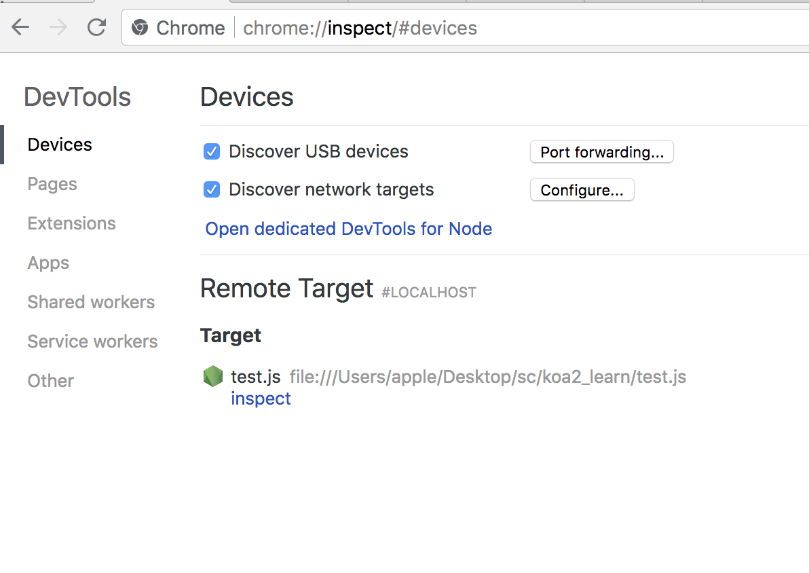Focus the chrome://inspect address bar
The image size is (809, 573).
tap(464, 28)
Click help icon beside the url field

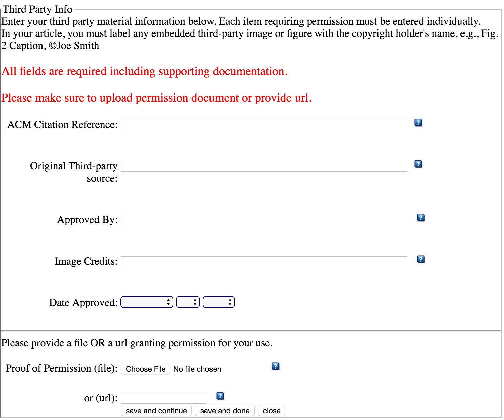(220, 396)
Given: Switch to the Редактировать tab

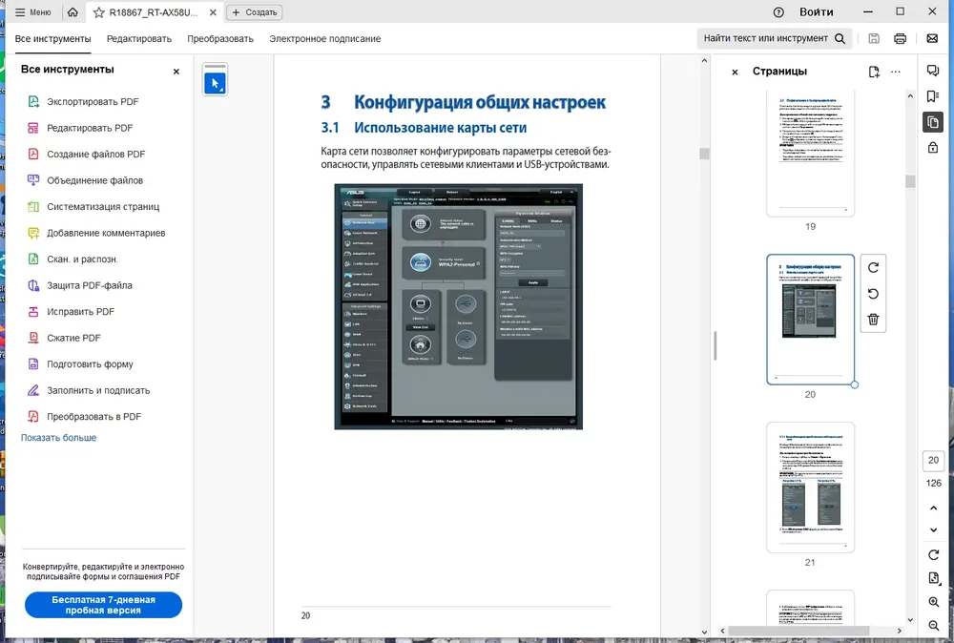Looking at the screenshot, I should tap(139, 39).
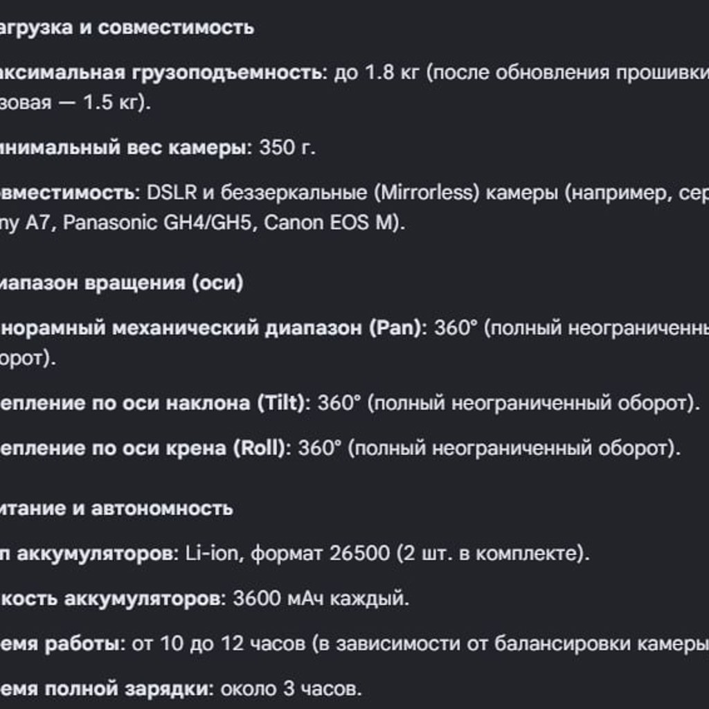
Task: Click the Li-ion формат 26500 text
Action: pyautogui.click(x=287, y=553)
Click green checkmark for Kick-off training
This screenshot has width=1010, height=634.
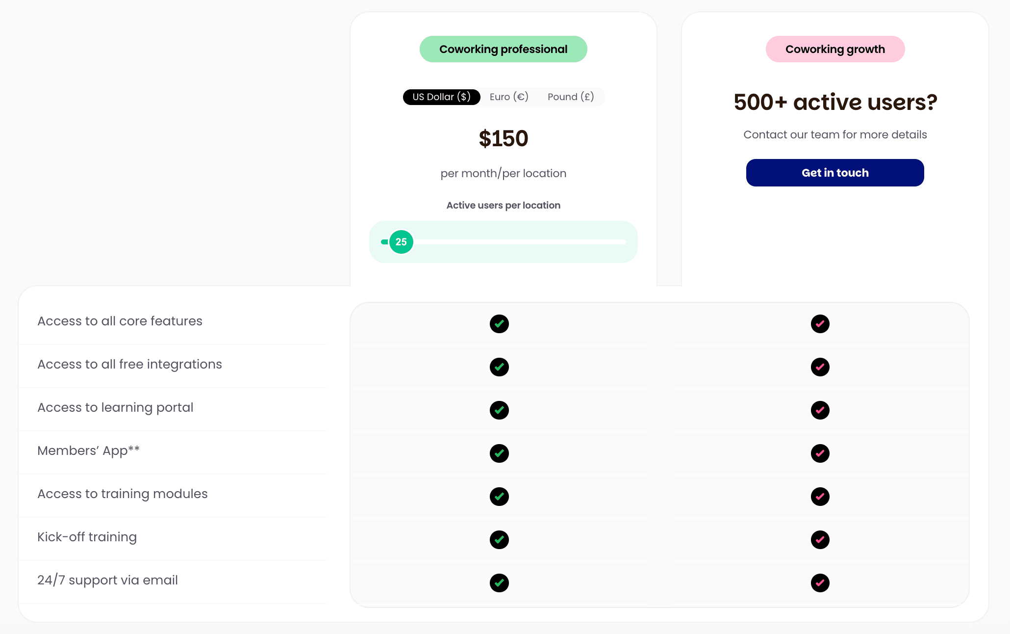(499, 540)
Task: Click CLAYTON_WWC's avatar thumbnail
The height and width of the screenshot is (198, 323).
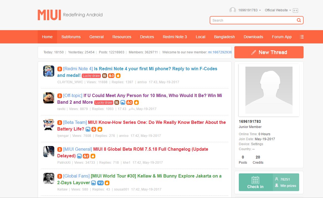Action: 49,71
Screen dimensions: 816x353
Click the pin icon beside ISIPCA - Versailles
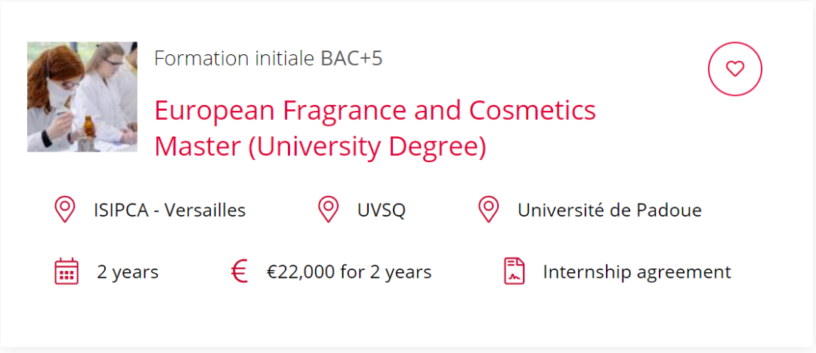[65, 210]
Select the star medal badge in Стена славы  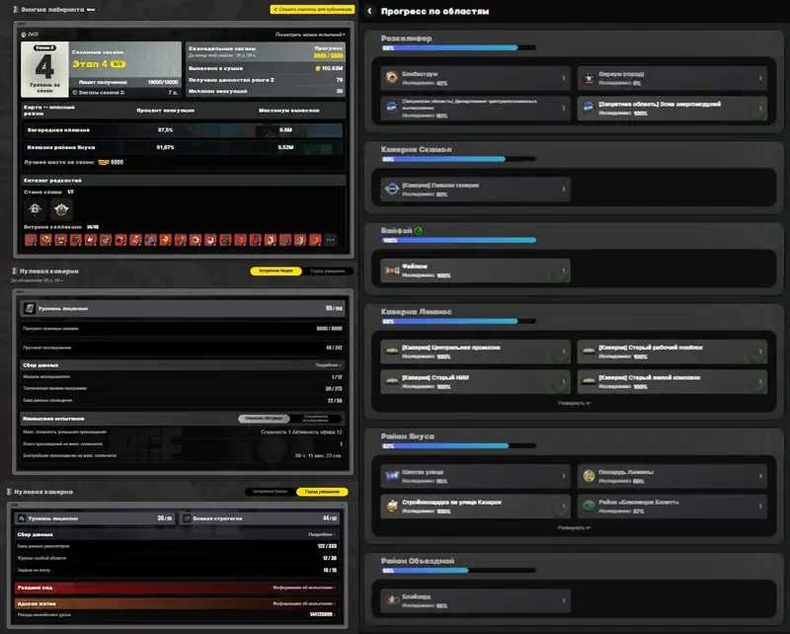pos(61,208)
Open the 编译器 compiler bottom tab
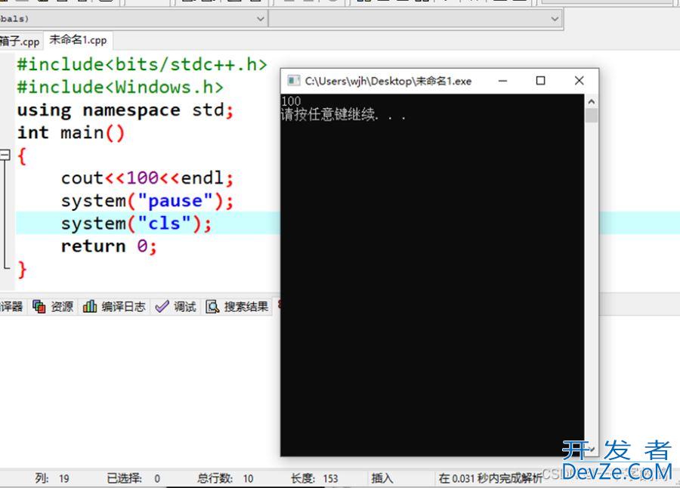This screenshot has height=488, width=680. click(12, 307)
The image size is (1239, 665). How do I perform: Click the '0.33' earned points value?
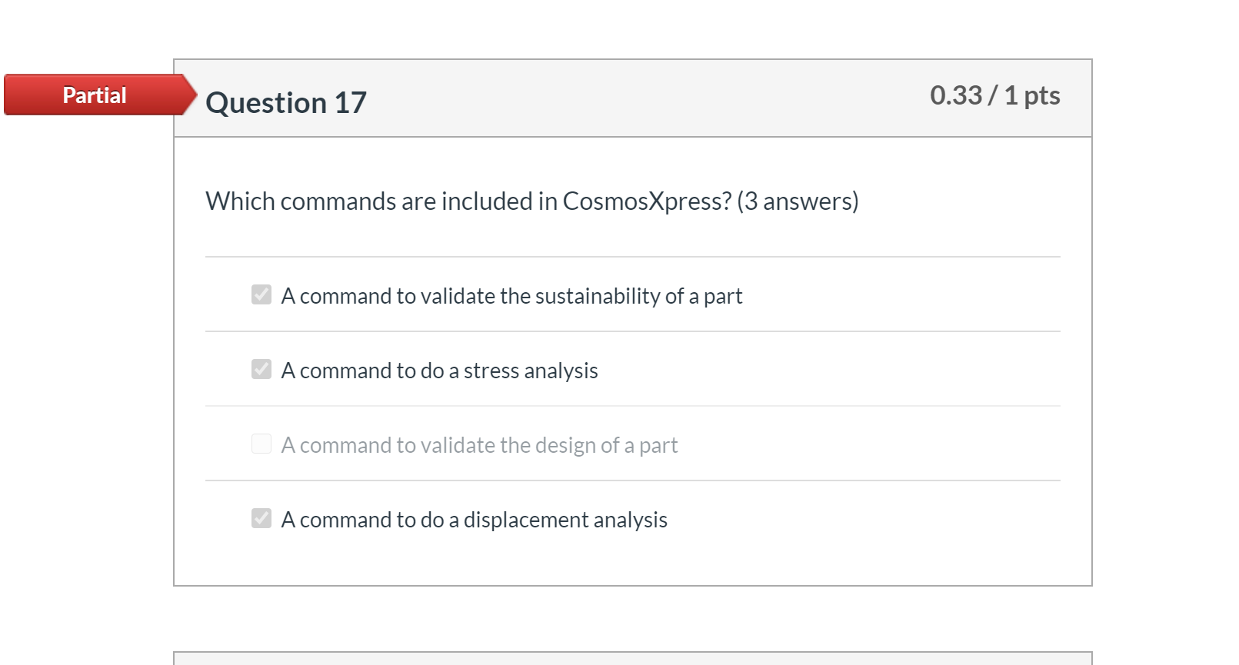[x=956, y=95]
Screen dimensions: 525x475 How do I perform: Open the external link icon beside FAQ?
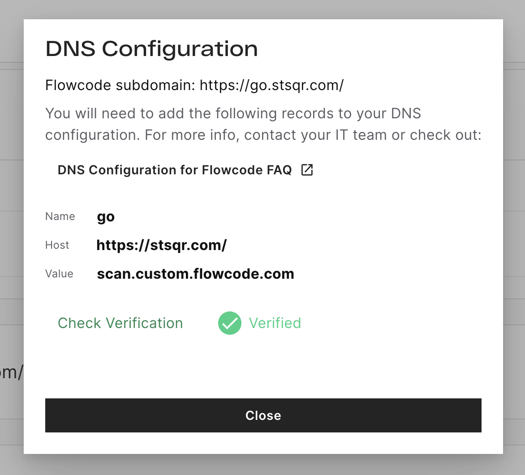(307, 170)
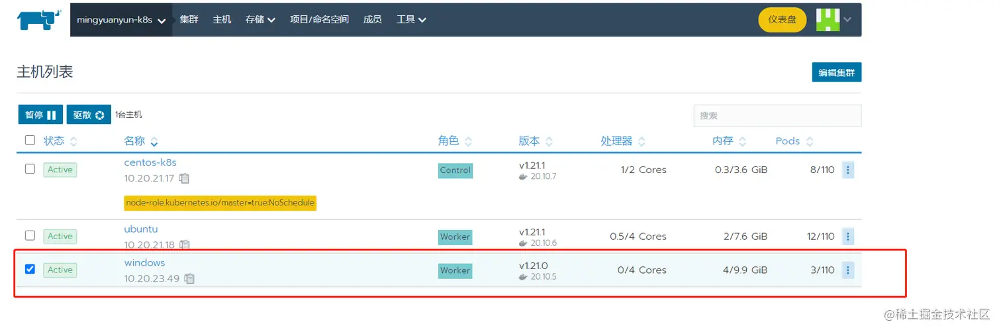1001x332 pixels.
Task: Open the 主机 nav menu item
Action: point(222,20)

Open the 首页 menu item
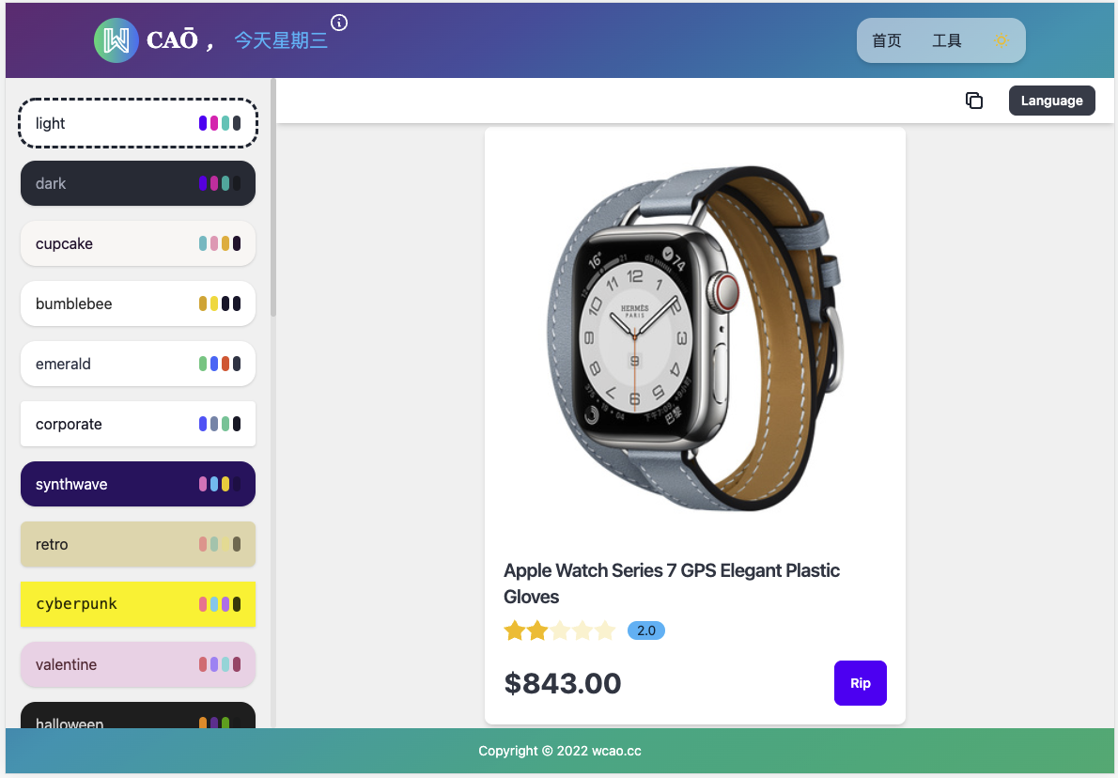886,40
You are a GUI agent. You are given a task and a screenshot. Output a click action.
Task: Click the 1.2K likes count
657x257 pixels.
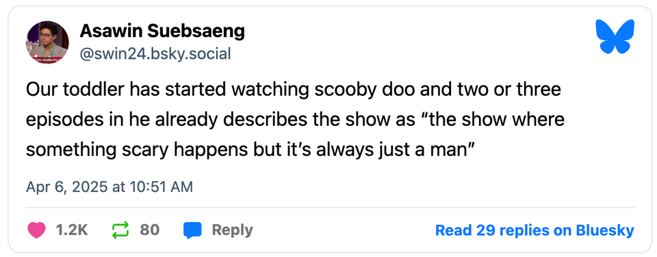click(x=72, y=230)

## Task requirements
Write out the lines word for word, beginning with the line that contains "Screen dimensions: 525x475" and continuing through the last of the lines. Leave the pictures out of your answer.

## Result below
Screen dimensions: 525x475 How do I perform: Open the external link icon beside FAQ?
(307, 170)
1001x332 pixels.
Task: Open the 主机 nav menu item
Action: point(222,20)

Open the 首页 menu item
886,40
You are a GUI agent. You are given a task and a screenshot. Output a click action.
Task: Click the 1.2K likes count
657x257 pixels.
click(x=72, y=230)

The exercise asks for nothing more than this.